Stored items
────────

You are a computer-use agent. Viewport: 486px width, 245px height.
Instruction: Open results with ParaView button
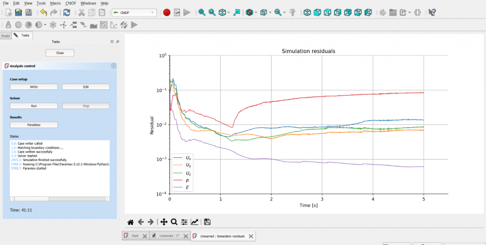coord(34,125)
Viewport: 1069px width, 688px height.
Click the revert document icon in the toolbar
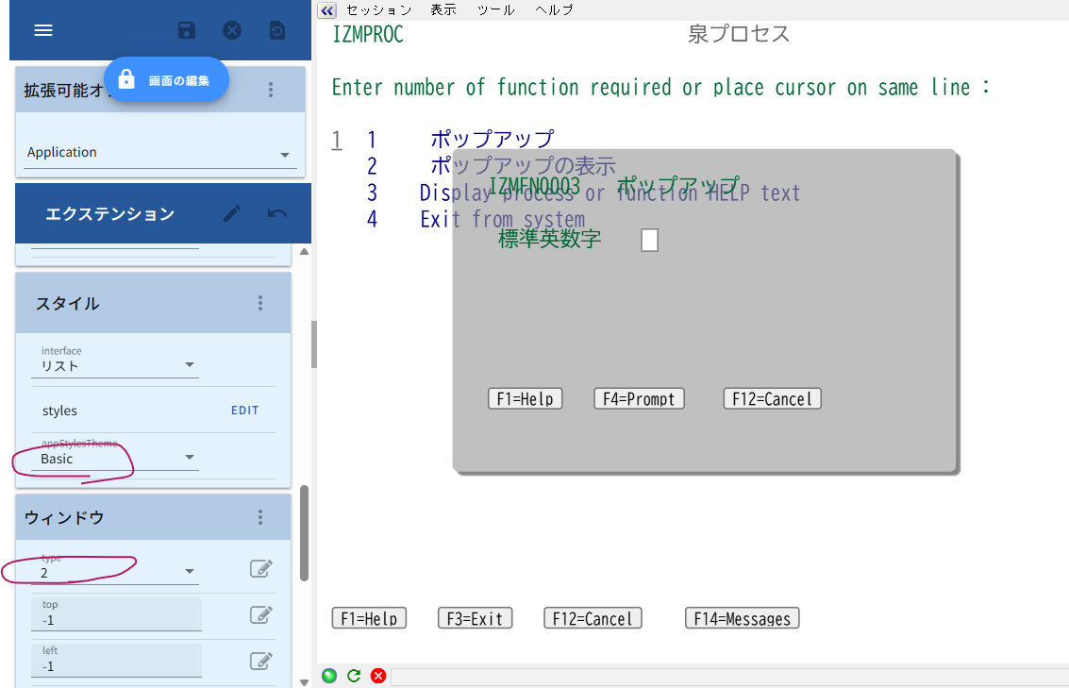pos(276,29)
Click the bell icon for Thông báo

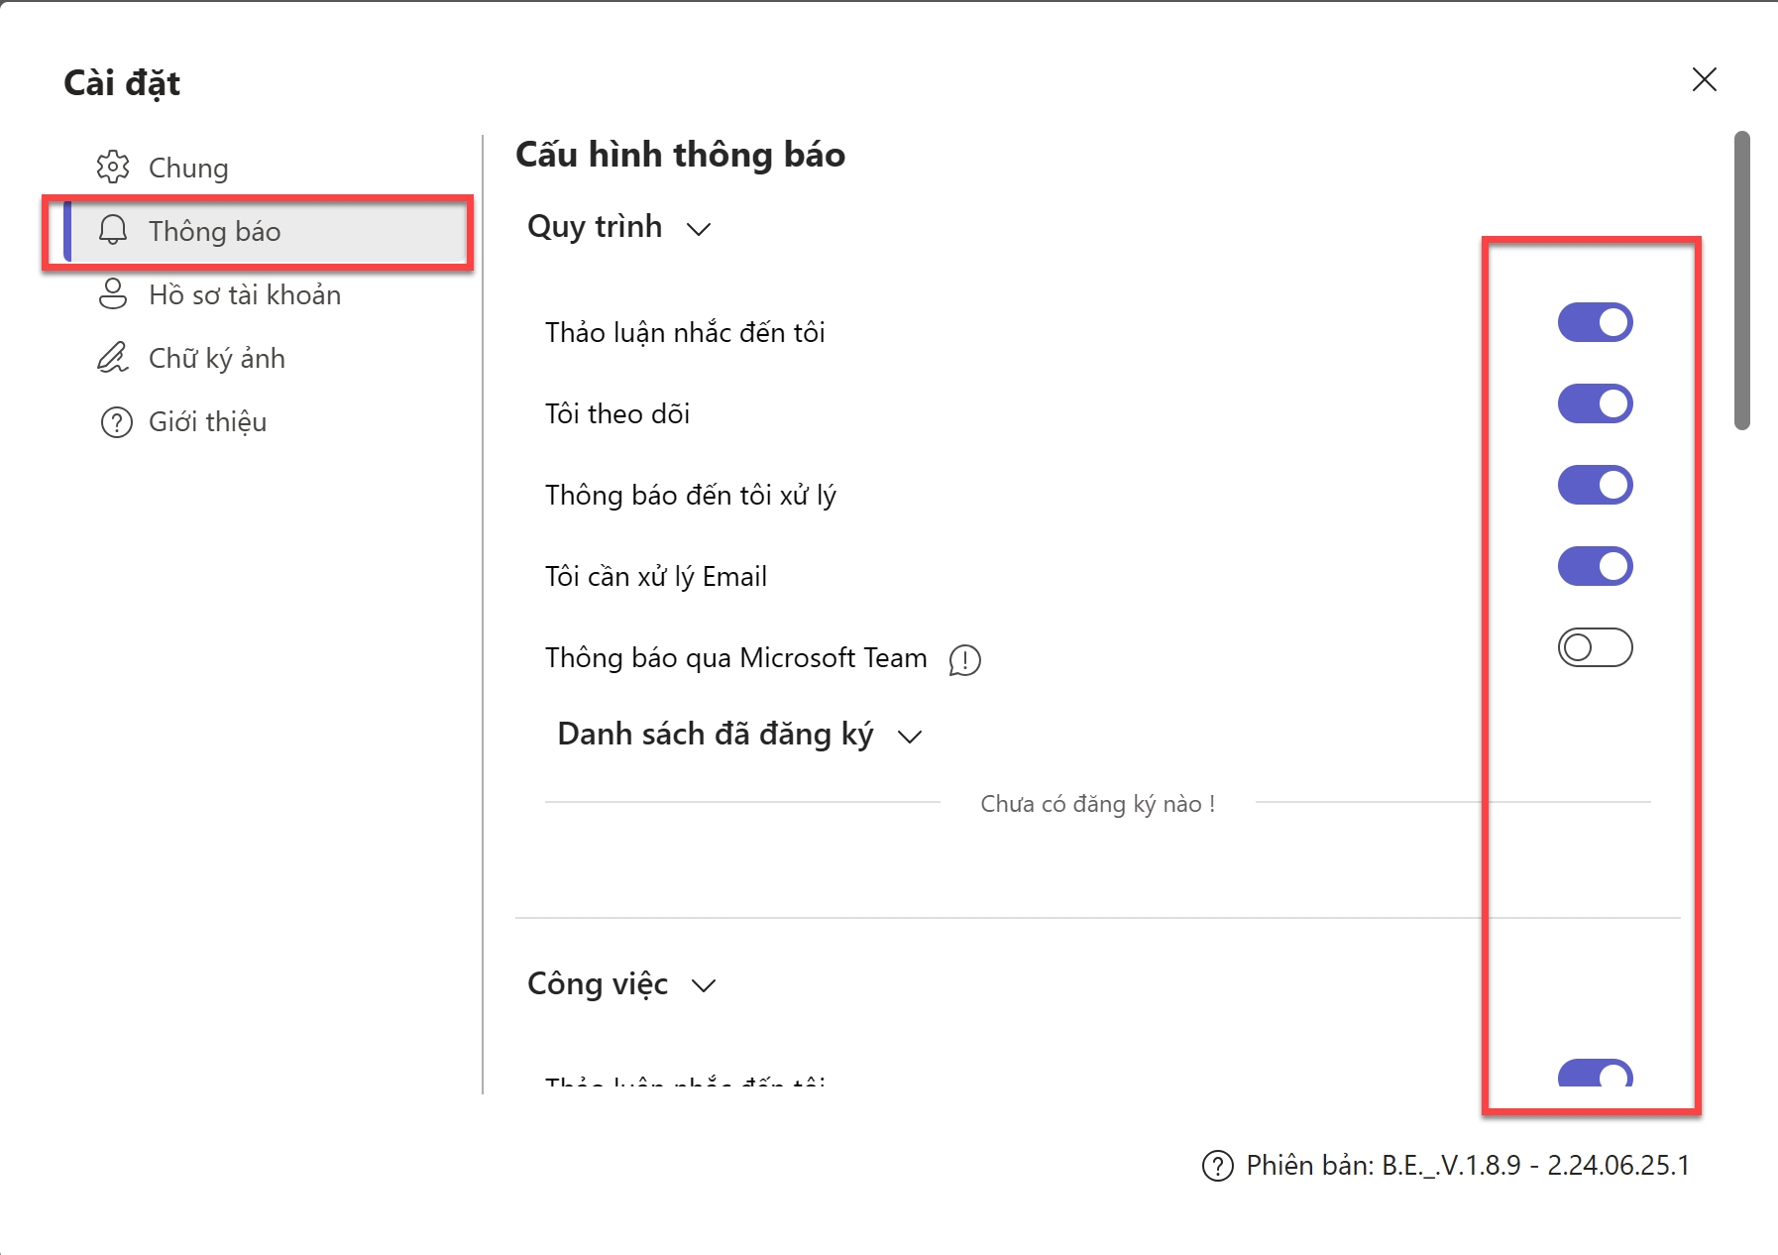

────────

→ Exercise aim
Once you have found every line above holding the word "height", copy those lines.

→ Exercise answer
You are a computer-use agent. Viewport: 486px width, 245px height.
Viewport: 1069px width, 688px height.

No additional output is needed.